17.40 PM - A new Rome: the EUR during the 1930s

Marco Cremaschi and Federica Causarano

Marco Cremaschi is a Professor at Sciences Po Paris

Dr. Frederica Causarano works as a researcher at Università IUAV di Venezia

The Esposizione Universale Roma’s (EUR) most significant legacy was its bending of the development prospects for the entire city of Rome in ways that are highly revealing of the abstraction of centrality in academic debates. As such, this paper aims to reconstruct the normative connotations of “historical” centre with reference to its antonym - the case of EUR. Fascist-era national law, which still regulates planning in Italy, gave both priority to Rome’s historical centre while the ideology from which it was drawn criticized nostalgia and promoted the modern development of Rome most notably with idea of EUR: notions of city-centre, centrality and a model of an alternative centrality emerged together. In this paper we: (a) introduce the theoretical frame for understanding this peripheral centrality; (b) discuss the political climate as the background for the planning and design of the EUR; (c) provide a “thick” description of the EUR as both a unitary spatial idea and a planning process spanning several decades; and, (d) describe how the EUR evolved since its first formulation.

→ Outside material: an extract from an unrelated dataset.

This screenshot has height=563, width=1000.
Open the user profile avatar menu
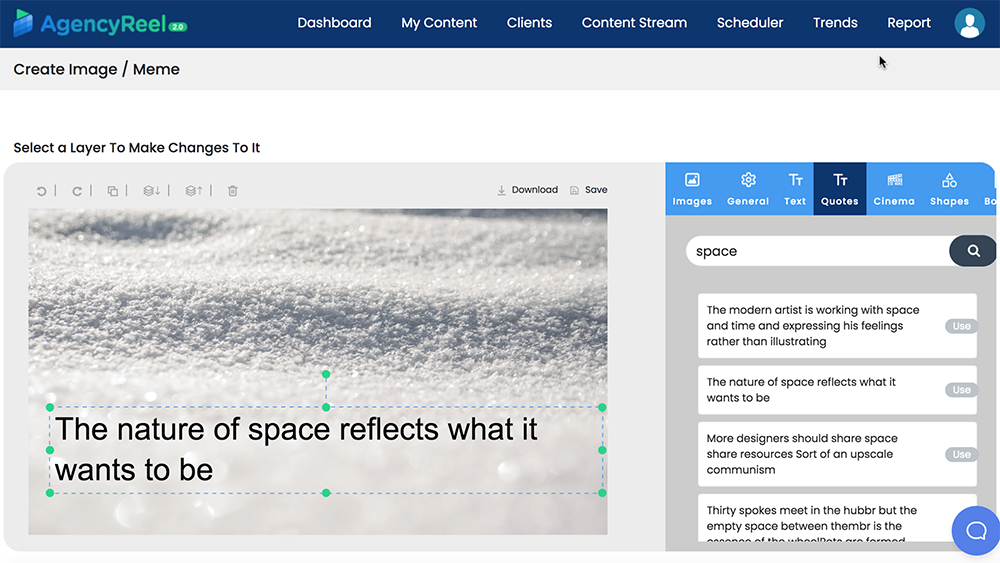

Ideas for the EUR surfaced in the 1930s and underwent several transformations though from an early point in its planning and development, the EUR was meant to become the nation’s new headquarters and business centre (EUR 2021) well in advance of new districts such as London Docklands and La Défense in Paris. The EUR struggled to develop according to plan in the immediate post war period but found new life and public purpose with the Olympics in the 1960s and most recently more mixed land uses benefiting from proximity to the international airport which opened in 1961.